The Five Solas - Sola Fide "A Portrait of Faith"
The aim of our Reformation series this year is not only designed to underscore the significance of our heritage but also to remind us of the basics of our faith. Chad set up the “solas” series beautifully with an introductory sermon on “The Heart of The Reformation” from Romans 1:16-17. He then went on to preach the first two solas.
The Five Solas are five Latin phrases that emerged during the Reformation to summarize the Reformers’ theological convictions about the essentials of Christianity. The Five Solas are:
1. Sola Scriptura (“Scripture alone”): The Bible alone is our highest authority.
2. Sola Gratia (“grace alone”): We are saved by the grace of God alone.
3. Sola Fide (“faith alone”): We are saved through faith alone in Jesus Christ.
4. Solus Christus (“Christ alone”): Jesus Christ alone is our Lord, Savior, and King.
5. Soli Deo Gloria (“to the glory of God alone”): We live for the glory of God alone.
As we consider “faith alone” this Lord’s Day, the great question that confronts us all is: how can a holy and righteous God ever be reconciled to unholy and unrighteous sinners? More specifically, how can I ever be put right with God? How can the holy One who inhabits eternity ever be righteously reconciled to me, a judgment-deserving sinner? That really is the issue. And that’s the issue that takes us to the very heart of the revelation of the gospel of our Lord Jesus Christ.

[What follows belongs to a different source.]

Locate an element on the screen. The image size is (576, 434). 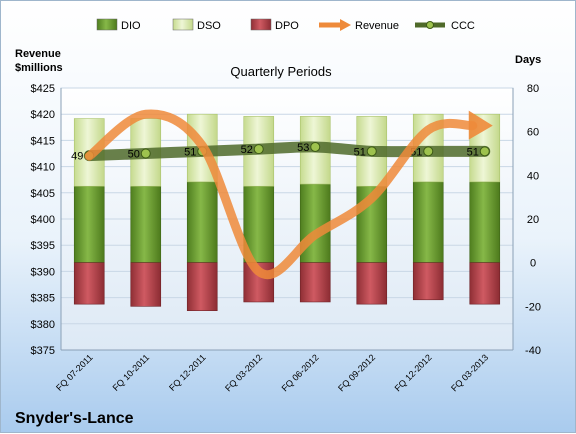
left-tick-label: $410 is located at coordinates (43, 168).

The righteousness we so desperately need is provided by the very God we have offended: "but now a righteousness of God apart from law has been made known" (Rom 3:21). "Cursed is everyone", says Paul to the Galatians, "who does not do everything written in the book of God’s law". That’s our standing and our state before God. The law humbles us, it crushes us. But now a righteousness of God apart from law has been revealed. This righteousness becomes operative in our lives through faith in Jesus Christ (see Rom. 3:22). Paul then highlights that this righteousness is the gift of God’s grace (Rom. 3:24). In other words, it is not your faith that justifies. Faith is the empty hand that receives God’s gift of justifying righteousness. And even the faith with which we believe in the Lord Jesus Christ is God’s gracious gift to us in His mercy. (The classic passage for understanding this truth is Romans 3:21-30.)

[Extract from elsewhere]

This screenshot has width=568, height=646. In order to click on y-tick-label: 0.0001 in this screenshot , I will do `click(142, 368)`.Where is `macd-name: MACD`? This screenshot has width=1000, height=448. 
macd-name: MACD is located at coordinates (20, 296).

Sola fide is the truth that the believer receives the redemption Christ has accomplished through faith and faith alone. Rather than trusting in ourselves, we trust in another: Jesus Christ. This Sunday we will look at a portrait of faith in the story of the Syrophoenician woman in Mark 7:24-30.
One of the great prayers of the English language is the prayer of access to the Lord’s Supper, written by Thomas Cranmer, in the first Book of Common Prayer; it’s based on this story in Mark, and over the centuries millions of people have prayed it:
We do not presume to come to this your table, merciful Lord, trusting in our own righteousness, but in your manifold and great mercies. We are not worthy so much as to gather up the crumbs under your table, but you are the same Lord whose property is always to have mercy.
Every time we pray this prayer, we are inviting you to step into this woman’s shoes and approach Jesus boldly, with humility, to take up both the offer of God’s infinite mercy. That is, to trust in Jesus Christ alone. I hope you can join us this Lord’s Day as we look at faith alone.